Tuesday, August 02, 2005

"Don't Move Until You See It"


Be still before the Lord and wait patiently for him (Psalm 37:7).

You don’t have to be an athlete to have a favorite sports movie. I’ve never placed a foot in a boxing ring, never been in the same room with one as far as I know, but I love Rocky (the sequels get increasingly predictable). I never played football, but I love Rudy and Remember the Titans. And what about The Rookie and Hoosiers and Seabiscuit? I even felt a surge of adrenaline at the sappy Disney film Racing Stripes. There’s just something powerful about contests of skill and strength and endurance. They are inherently dramatic.

This past weekend I re-discovered one of my favorite sports movies. The sport is chess. The movie is Searching For Bobby Fisher. I don’t play chess, and I’m not going to argue whether chess is actually a sport. Seems to me it has as much right to be called a sport as golf or bowling. Definitions aside, the movie evoked in me some of the same responses as those other films. Strange as it may be, there’s some high drama in this movie.

Searching For Bobby Fisher is about a seven year old kid, Josh Waitzkin. I guess he’s what we would call a prodigy. After observing some men playing a rapid game of chess in a park, he gets it. He grasps the game, understands it. He’s gifted. Among other story lines, the movie tells of his rise in the national rankings.

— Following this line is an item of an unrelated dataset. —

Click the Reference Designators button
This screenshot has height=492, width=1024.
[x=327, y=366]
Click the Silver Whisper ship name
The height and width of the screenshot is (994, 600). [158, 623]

As with almost every sports movie, the drama reaches its height in a contest that takes place at the end of the film. Josh has encountered a player whom he fears. Another incredibly gifted kid – but different than Josh. This kid is like a cold predator at the chess board. He has quiet ways of taunting. He isn’t playing a game, he’s hunting. His face is expressionless, like some kind of shark staring at you from the other side of the board. After battling his fears (and they are multi-layered) Josh ends up facing this player for the national title.

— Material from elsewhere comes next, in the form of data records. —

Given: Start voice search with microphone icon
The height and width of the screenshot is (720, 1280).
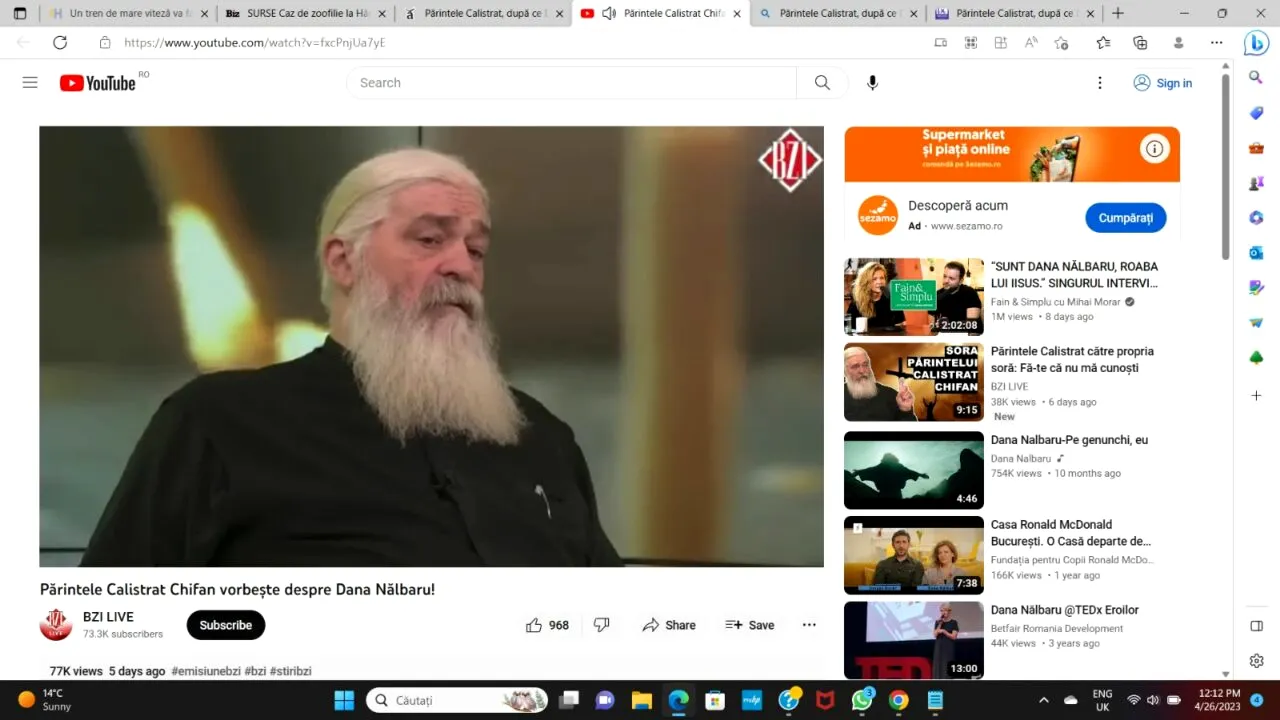Looking at the screenshot, I should 872,83.
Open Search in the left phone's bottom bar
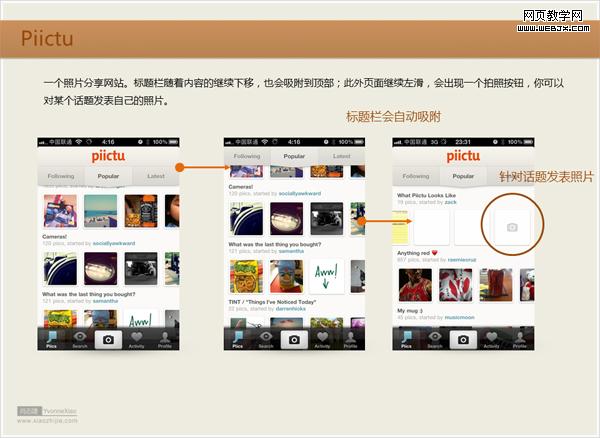The image size is (600, 438). (x=79, y=340)
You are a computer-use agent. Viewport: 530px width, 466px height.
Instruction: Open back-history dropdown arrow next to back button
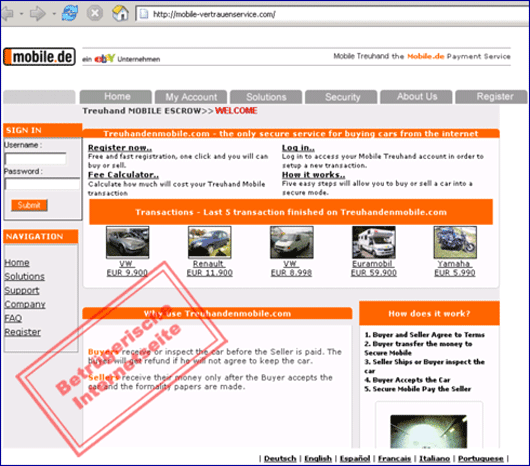(21, 14)
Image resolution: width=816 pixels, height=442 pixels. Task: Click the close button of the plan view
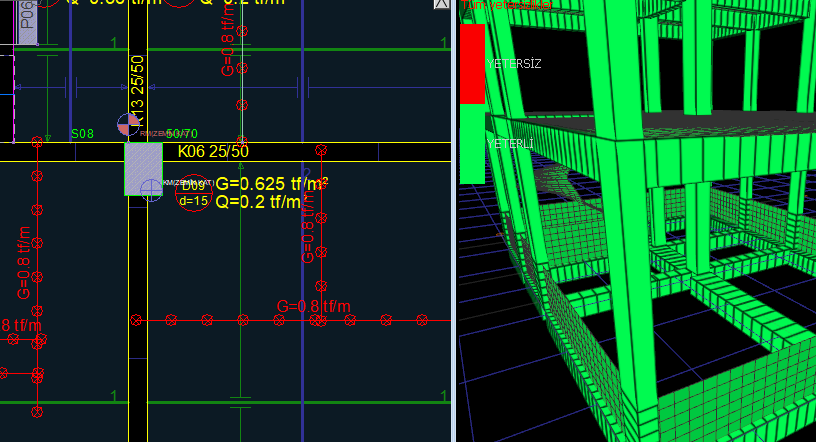pyautogui.click(x=441, y=4)
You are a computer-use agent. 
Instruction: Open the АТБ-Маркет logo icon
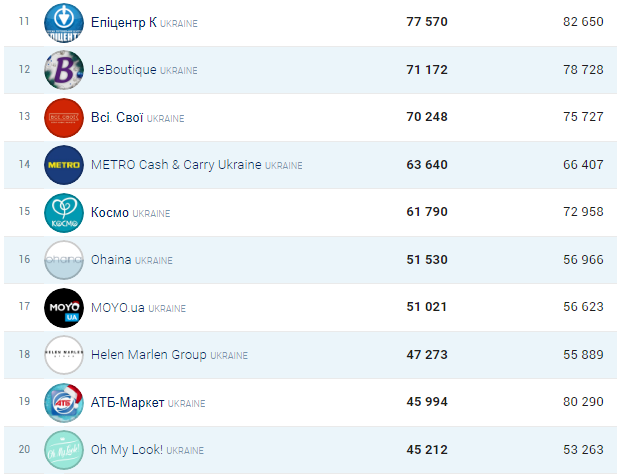(x=64, y=403)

They play each other countering move with move until Josh looses a key piece, the queen, to his opponent. He’s appears to be stuck, slightly shaken. As he eyes the board his teacher is in another room (with all the hyper-competitive parents) watching the match by video feed. At this very moment his teacher sees the way to victory. He speaks softly as if coaching Josh.

“You’ve got him Josh . . . it’s only twelve moves away . . . don’t move until you see it.”

Oddly, the drama of the game is unfolding as two people sit quietly across from each other. The action is captured only by movements of the eyes, movements that reflect the workings of the mind. As Josh gazes at the board he remembers a time when his teacher abruptly swept the board clean, knocking every piece across the hardwood floor, forcing Josh to visualize the moves in his mind. Now with a national title at stake, Josh creates a vacant board in his mind and sees the moves unfolding.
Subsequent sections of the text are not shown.